I have made a lot of mistakes in my life, and I'm sure there are still many more to be made.
One of the mistakes I regret the most was when I stopped blogging. After that I just stopped. I stopped talking, listening, caring, being, I just stopped. I didn't think anyone would want to read, or care about my grief, depression, bitterness. I mean really who wants to read about that? But there is where my mistake lies.
It shouldn't matter who reads it, I needed to talked about it, work through the huge grief I was/ still am going through, just get the thoughts out of my head, no matter how silly they were/are and have them "down on paper".
I was so busy being lost in my pain that I didn't take the time to look up and notice everyone else. Mama and Papa's death affected everyone in my family, not just me and instead of drawing closer to my family, I pulled away. I put myself in this little box were everything was "ok" and shut everything and everyone else out.
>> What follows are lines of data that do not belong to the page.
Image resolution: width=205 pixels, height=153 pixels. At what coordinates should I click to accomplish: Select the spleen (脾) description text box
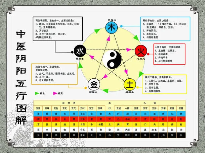click(x=164, y=84)
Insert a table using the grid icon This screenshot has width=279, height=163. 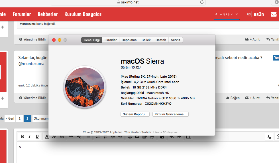[188, 137]
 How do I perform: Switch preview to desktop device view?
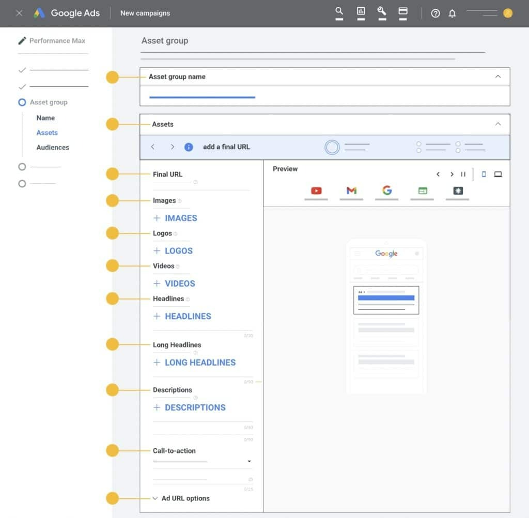point(498,175)
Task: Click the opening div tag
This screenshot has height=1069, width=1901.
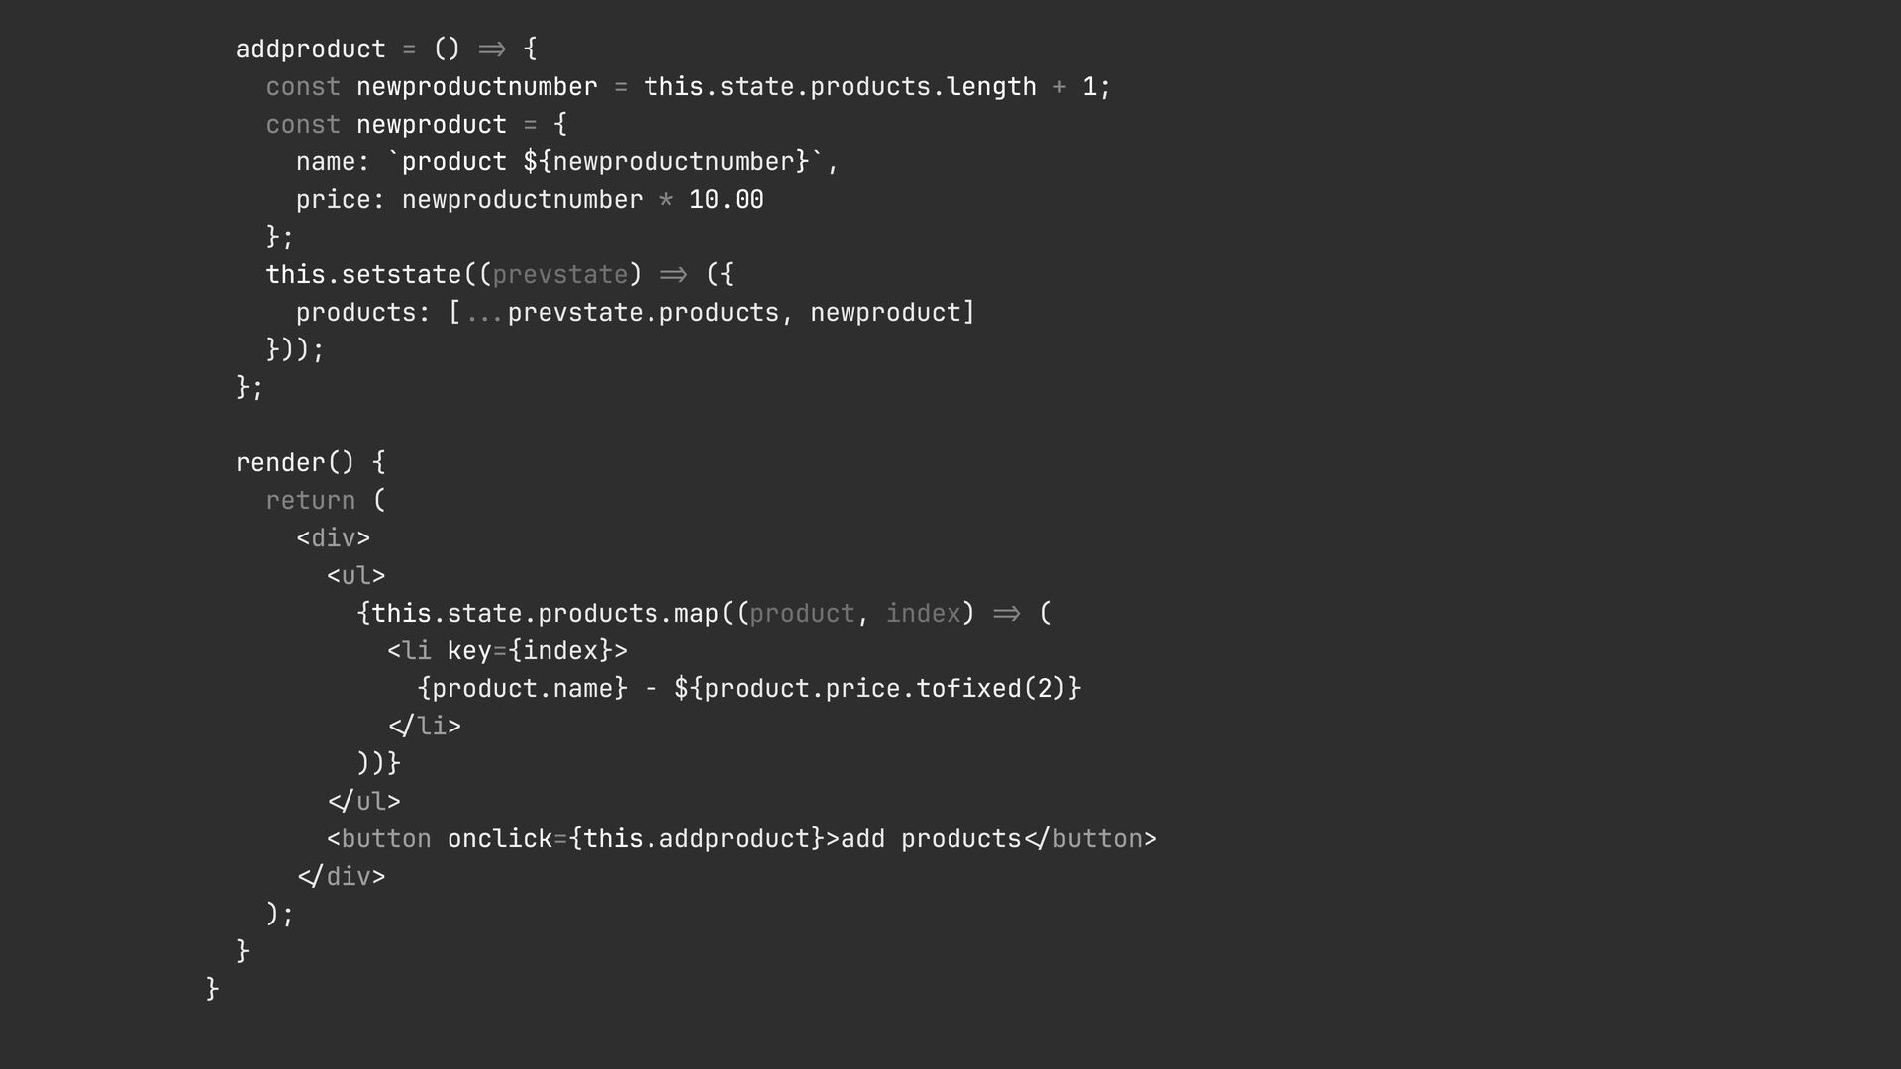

The pain of losing my grandparents was/is the worst pain that I have ever felt ,and I never wanted to feel that way again. So in my great wisdom, I decided it was best to stop caring, to stop loving. If I didn't care or love, then when the next person died or left it won't hurt as much right?
I ruined a lot of good relationships during my "not caring" stage. I take full responsibility for that. I cause a lot of damage. Even if that wasn't my intention I still caused damage. Some of the damage I caused is un-fixable, I will have to live with that the rest of my life. Some people no longer trust me or want anything to do with me. I don't blame them, but I will morn the lost of their friendship.
I'm hoping that there are still some people who will accept me back into their lives, even if it takes some time for that to be true. I did this and I need to accept my consequences no matter how much they hurt me.
I'm not back to being the "old me". Not sure I ever will be, but I feel as if a part of me is returning. I have this need to do all of the talking, listening, sharing I refused to do 3 years ago. I fully realize that do to my own doing, there might not be anyone around who is willing to listen. I might look like a crazy person talking to myself but I feel that as long as I don't answer myself I should be ok.
So here we go, I apologize in advance to who ever might come across this blog but there are just something I need to say.